Color Superfluidity and "Baryon" Formation in Ultracold Fermions
Akos Rapp, Gergely Zarand, Carsten Honerkamp, Walter Hofstetter

TL;DR
This paper explores phase transitions in ultracold fermionic atoms with three internal states, revealing color superfluidity and baryon-like trion formation, providing insights into quantum field theory analogies.
Contribution
It introduces a variational approach to identify superfluid and trion phases in three-color fermionic systems, highlighting their analogy to QCD phenomena.
Findings
Color superfluid state emerges for small attractive interactions.
Triplet fermions ('trions') form at stronger interactions.
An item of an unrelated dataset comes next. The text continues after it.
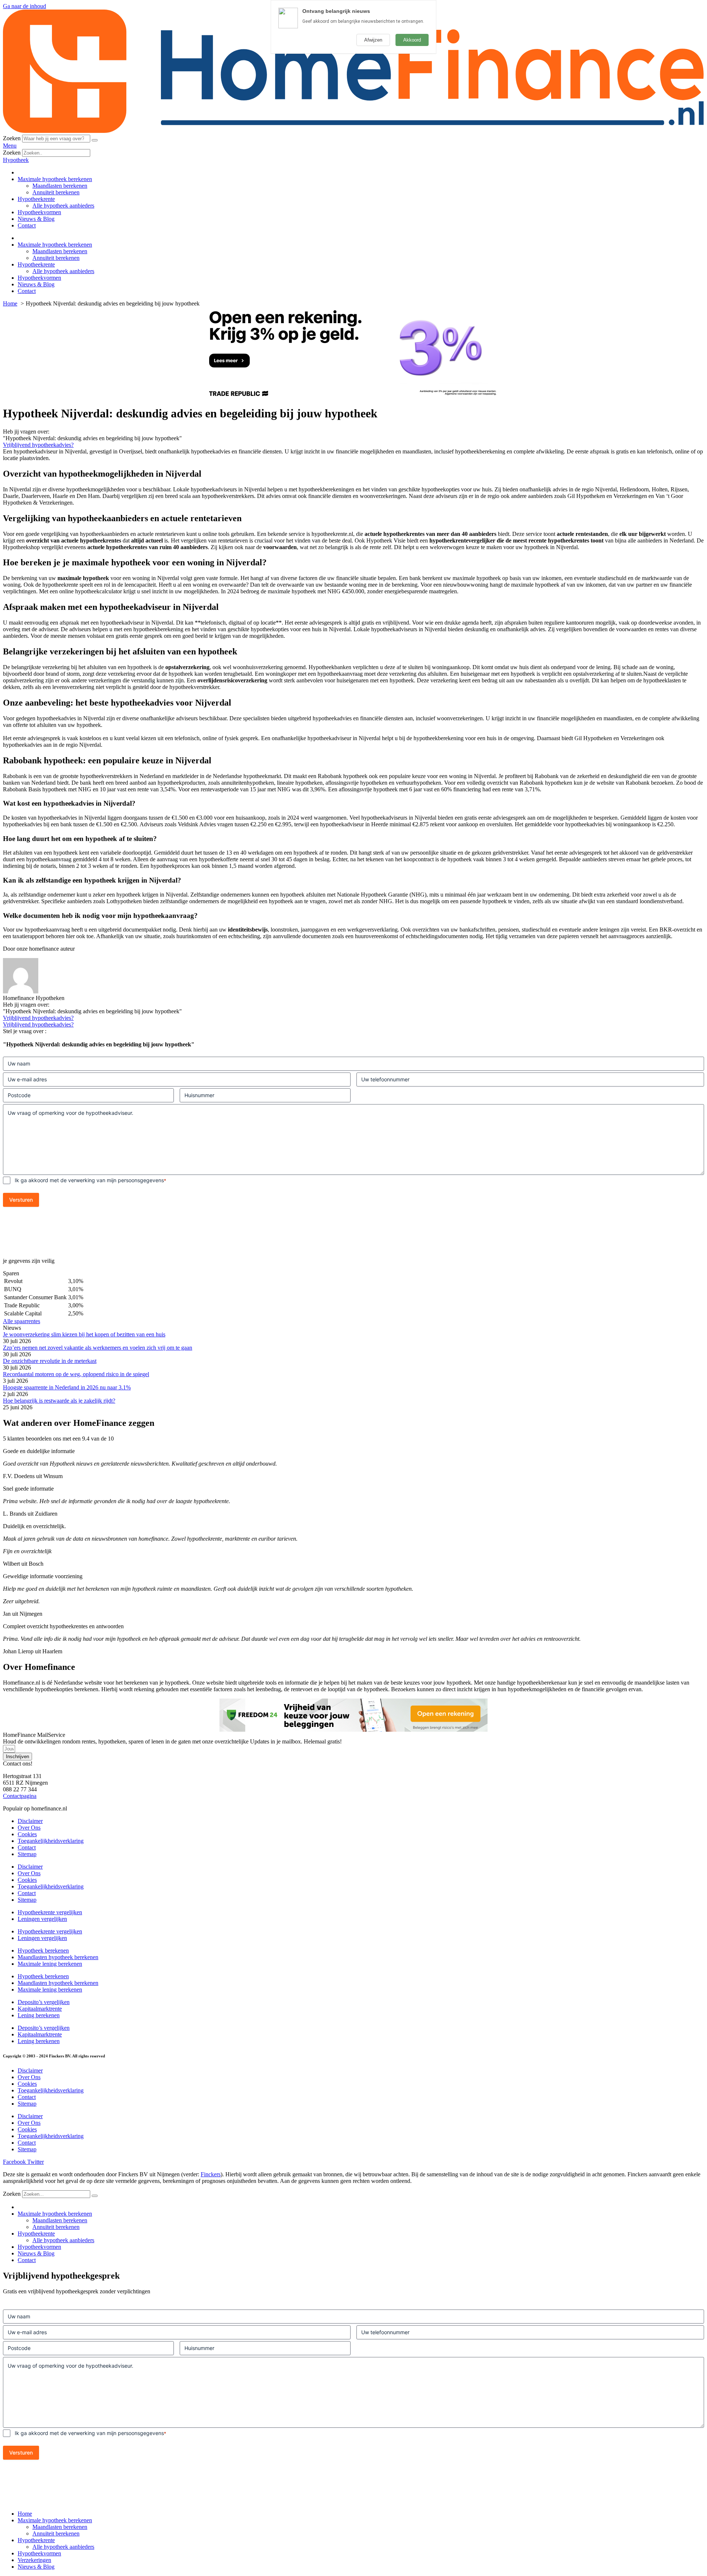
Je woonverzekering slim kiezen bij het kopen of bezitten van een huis (84, 1334)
Transition between phases is second order.
Abstract
We study fermionic atoms of three different internal quantum states (colors) in an optical lattice, which are interacting through attractive on site interactions, U<0. Using a variational calculation for equal color densities and small couplings, |U| < |U_C|, a color superfluid state emerges with a tendency to domain formation. For |U| > |U_C|, triplets of atoms with different colors form singlet fermions (trions). These phases are the analogies of the color superconducting and baryonic phases in QCD. In ultracold fermions, this transition is found to be of second order. Our results demonstrate that quantum simulations with ultracold gases may shed light on outstanding problems in quantum field theory.